(ABOUT THIS TASK) Could you restate the data word for word?

(Saved entries)
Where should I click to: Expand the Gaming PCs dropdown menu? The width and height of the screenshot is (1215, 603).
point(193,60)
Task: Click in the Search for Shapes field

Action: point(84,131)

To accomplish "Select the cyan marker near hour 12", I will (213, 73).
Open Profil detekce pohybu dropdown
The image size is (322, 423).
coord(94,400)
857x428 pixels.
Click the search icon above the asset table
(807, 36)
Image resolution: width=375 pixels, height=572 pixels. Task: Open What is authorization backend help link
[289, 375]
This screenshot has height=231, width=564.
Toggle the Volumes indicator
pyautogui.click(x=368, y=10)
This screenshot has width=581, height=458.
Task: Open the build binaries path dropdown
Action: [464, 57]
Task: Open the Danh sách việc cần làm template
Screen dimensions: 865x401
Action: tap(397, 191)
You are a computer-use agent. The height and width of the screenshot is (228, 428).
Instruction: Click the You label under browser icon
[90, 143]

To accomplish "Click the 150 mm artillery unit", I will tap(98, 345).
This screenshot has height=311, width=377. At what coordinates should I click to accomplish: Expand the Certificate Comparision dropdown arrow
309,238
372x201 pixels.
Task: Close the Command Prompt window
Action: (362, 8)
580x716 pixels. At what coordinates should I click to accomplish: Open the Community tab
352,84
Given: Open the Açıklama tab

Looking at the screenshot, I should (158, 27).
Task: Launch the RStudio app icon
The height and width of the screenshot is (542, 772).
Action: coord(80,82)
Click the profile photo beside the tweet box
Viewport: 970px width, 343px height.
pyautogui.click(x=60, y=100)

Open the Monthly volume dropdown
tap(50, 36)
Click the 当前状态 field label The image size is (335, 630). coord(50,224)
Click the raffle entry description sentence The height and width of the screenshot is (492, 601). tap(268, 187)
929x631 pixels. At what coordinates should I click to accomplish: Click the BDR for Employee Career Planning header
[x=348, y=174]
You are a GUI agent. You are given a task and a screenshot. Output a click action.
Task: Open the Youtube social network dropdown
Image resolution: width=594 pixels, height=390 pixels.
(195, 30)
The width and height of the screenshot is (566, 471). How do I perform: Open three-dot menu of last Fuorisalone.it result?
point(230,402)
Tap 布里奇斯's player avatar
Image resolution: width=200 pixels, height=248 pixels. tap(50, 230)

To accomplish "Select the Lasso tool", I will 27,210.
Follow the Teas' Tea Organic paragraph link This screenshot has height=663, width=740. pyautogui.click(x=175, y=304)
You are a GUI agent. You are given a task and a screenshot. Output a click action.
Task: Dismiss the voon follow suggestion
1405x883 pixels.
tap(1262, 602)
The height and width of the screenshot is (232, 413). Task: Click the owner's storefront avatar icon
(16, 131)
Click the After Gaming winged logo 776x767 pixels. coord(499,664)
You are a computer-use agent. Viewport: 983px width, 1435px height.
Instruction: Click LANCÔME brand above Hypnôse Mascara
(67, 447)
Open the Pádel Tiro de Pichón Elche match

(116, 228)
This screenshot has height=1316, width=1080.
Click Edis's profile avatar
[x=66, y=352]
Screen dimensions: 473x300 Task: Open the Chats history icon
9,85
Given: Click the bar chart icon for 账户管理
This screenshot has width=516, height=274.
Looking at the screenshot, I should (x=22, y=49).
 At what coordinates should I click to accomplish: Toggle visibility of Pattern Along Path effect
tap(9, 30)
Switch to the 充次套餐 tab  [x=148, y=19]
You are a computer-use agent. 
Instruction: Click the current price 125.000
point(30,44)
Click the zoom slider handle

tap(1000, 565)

(TASK SOLUTION)
Where should I click to: Expand the Gaming PCs dropdown menu? The width and height of the screenshot is (1215, 603).
point(193,60)
Task: Click in the Search for Shapes field

Action: point(84,131)

To accomplish "Select the cyan marker near hour 12", I will (213, 73).
Open Profil detekce pohybu dropdown
The image size is (322, 423).
coord(94,400)
857x428 pixels.
Click the search icon above the asset table
(807, 36)
Image resolution: width=375 pixels, height=572 pixels. Task: Open What is authorization backend help link
[289, 375]
This screenshot has height=231, width=564.
Toggle the Volumes indicator
pyautogui.click(x=368, y=10)
This screenshot has width=581, height=458.
Task: Open the build binaries path dropdown
Action: [464, 57]
Task: Open the Danh sách việc cần làm template
Screen dimensions: 865x401
Action: tap(397, 191)
You are a computer-use agent. The height and width of the screenshot is (228, 428).
Instruction: Click the You label under browser icon
[90, 143]

To accomplish "Click the 150 mm artillery unit", I will tap(98, 345).
This screenshot has height=311, width=377. At what coordinates should I click to accomplish: Expand the Certificate Comparision dropdown arrow
309,238
372x201 pixels.
Task: Close the Command Prompt window
Action: (362, 8)
580x716 pixels. At what coordinates should I click to accomplish: Open the Community tab
352,84
Given: Open the Açıklama tab

Looking at the screenshot, I should (158, 27).
Task: Launch the RStudio app icon
The height and width of the screenshot is (542, 772).
Action: coord(80,82)
Click the profile photo beside the tweet box
Viewport: 970px width, 343px height.
pyautogui.click(x=60, y=100)

Open the Monthly volume dropdown
tap(50, 36)
Click the 当前状态 field label The image size is (335, 630). coord(50,224)
Click the raffle entry description sentence The height and width of the screenshot is (492, 601). tap(268, 187)
929x631 pixels. At what coordinates should I click to accomplish: Click the BDR for Employee Career Planning header
[x=348, y=174]
You are a GUI agent. You are given a task and a screenshot. Output a click action.
Task: Open the Youtube social network dropdown
Image resolution: width=594 pixels, height=390 pixels.
(195, 30)
The width and height of the screenshot is (566, 471). How do I perform: Open three-dot menu of last Fuorisalone.it result?
point(230,402)
Tap 布里奇斯's player avatar
Image resolution: width=200 pixels, height=248 pixels. tap(50, 230)

To accomplish "Select the Lasso tool", I will 27,210.
Follow the Teas' Tea Organic paragraph link This screenshot has height=663, width=740. pyautogui.click(x=175, y=304)
You are a GUI agent. You are given a task and a screenshot. Output a click action.
Task: Dismiss the voon follow suggestion
1405x883 pixels.
tap(1262, 602)
The height and width of the screenshot is (232, 413). Task: Click the owner's storefront avatar icon
(16, 131)
Click the After Gaming winged logo 776x767 pixels. coord(499,664)
You are a computer-use agent. Viewport: 983px width, 1435px height.
Instruction: Click LANCÔME brand above Hypnôse Mascara
(67, 447)
Open the Pádel Tiro de Pichón Elche match

(116, 228)
This screenshot has height=1316, width=1080.
Click Edis's profile avatar
[x=66, y=352]
Screen dimensions: 473x300 Task: Open the Chats history icon
9,85
Given: Click the bar chart icon for 账户管理
This screenshot has width=516, height=274.
Looking at the screenshot, I should (x=22, y=49).
 At what coordinates should I click to accomplish: Toggle visibility of Pattern Along Path effect
tap(9, 30)
Switch to the 充次套餐 tab  [x=148, y=19]
You are a computer-use agent. 
Instruction: Click the current price 125.000
point(30,44)
Click the zoom slider handle

tap(1000, 565)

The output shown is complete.